Octavia looked over at Memphis with a bit more kindness. “I expect you’re right, Mr. Johnson.”
“Bill, please.”
“Bill,” Octavia said, preening. “Go on, then, Memphis. Bill, let me get you some milk to go with that meat loaf.”
Octavia turned toward the kitchen but snapped back one last time, a finger pointed at Memphis like an arrow set to fly. “You better live at the foot of the cross and do right, Memphis John.”
“Yes, ma’am,” Memphis said. He didn’t feel like “Yes, ma’am”ing his aunt, but he recognized a reprieve when he heard one and knew it was the wise choice.
“Thank you, Mr. Johnson,” he said softly once Octavia had left the room.
Bill’s smile was a half-formed thing. “That’s all right, son. Old Bill is always happy to do a favor for a friend. After all, a man never knows when he might need to ask for a favor in return,” Bill answered, his smile finally unleashed.
“Memphis, where are you taking me?” Theta gasped as they traipsed through Fort Washington Park, dodging a sudden cascade of late-straggler leaves shaken down by the wind.

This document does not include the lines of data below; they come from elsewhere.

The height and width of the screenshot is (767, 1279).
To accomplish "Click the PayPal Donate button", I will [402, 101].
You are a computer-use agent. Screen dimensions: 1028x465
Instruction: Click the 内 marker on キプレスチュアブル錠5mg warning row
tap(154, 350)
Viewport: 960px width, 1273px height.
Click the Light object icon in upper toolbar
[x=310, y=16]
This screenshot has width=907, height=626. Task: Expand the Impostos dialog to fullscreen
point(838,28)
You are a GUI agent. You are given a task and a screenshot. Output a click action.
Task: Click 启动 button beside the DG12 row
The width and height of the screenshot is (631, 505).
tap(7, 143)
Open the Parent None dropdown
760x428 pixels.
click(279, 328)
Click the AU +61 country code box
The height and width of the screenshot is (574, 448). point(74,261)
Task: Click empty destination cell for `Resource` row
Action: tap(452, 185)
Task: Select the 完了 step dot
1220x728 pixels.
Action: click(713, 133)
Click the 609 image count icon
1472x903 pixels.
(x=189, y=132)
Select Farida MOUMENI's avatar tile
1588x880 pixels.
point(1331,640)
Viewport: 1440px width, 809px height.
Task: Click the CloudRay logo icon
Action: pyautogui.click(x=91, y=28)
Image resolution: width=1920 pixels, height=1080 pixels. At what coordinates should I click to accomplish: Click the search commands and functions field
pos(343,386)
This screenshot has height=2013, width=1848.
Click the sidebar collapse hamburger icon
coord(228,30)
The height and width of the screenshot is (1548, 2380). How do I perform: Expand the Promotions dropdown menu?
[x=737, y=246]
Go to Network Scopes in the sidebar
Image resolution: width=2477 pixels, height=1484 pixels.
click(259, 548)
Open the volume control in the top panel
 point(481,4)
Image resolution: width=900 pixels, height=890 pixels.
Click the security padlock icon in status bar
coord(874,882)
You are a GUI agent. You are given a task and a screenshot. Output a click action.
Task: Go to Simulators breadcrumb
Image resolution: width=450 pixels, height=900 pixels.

“Almost there, baby. I promise!”
They’d spent the evening dancing at the Hotsy Totsy, but Memphis had wanted to be alone, promising Theta that he’d take her straight to the top tonight. The booze had made them a little loose, and they laughed happily as they kicked at the piles of dead leaves, jogging tipsily past amused bystanders and grouchy old-timers clucking that that “wasn’t how you do.” Finally, they came to the very edge of the park, where it dead-ended at the stripe of gray that was the Hudson River and the small red lighthouse that sat perched at the tip of Manhattan.
“That?” Theta asked, her breath coming out in a chilly puff.
“Didn’t I say I’d take you straight to the top? Just so happens I know the password for that joint.”